(Records from a data source)
=== Section Start ===

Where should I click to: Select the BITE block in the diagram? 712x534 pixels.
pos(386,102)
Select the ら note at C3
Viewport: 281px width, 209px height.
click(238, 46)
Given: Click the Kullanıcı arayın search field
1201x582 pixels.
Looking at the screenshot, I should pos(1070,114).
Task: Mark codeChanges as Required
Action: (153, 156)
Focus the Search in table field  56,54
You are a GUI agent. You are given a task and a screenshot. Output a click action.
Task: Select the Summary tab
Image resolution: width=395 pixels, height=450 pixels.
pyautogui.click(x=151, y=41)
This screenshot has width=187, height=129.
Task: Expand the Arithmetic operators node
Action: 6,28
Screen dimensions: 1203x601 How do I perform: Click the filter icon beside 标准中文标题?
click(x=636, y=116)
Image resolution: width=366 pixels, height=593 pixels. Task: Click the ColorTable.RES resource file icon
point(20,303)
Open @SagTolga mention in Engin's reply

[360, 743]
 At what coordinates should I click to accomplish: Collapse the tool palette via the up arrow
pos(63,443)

=== Section End ===

Task instructions - The answer should contain only the lines from the first line of the entries through the line holding "Focus the Search", each exactly as written.

Completed exercise -
Where should I click to: Select the BITE block in the diagram? 712x534 pixels.
pos(386,102)
Select the ら note at C3
Viewport: 281px width, 209px height.
click(238, 46)
Given: Click the Kullanıcı arayın search field
1201x582 pixels.
Looking at the screenshot, I should pos(1070,114).
Task: Mark codeChanges as Required
Action: (153, 156)
Focus the Search in table field  56,54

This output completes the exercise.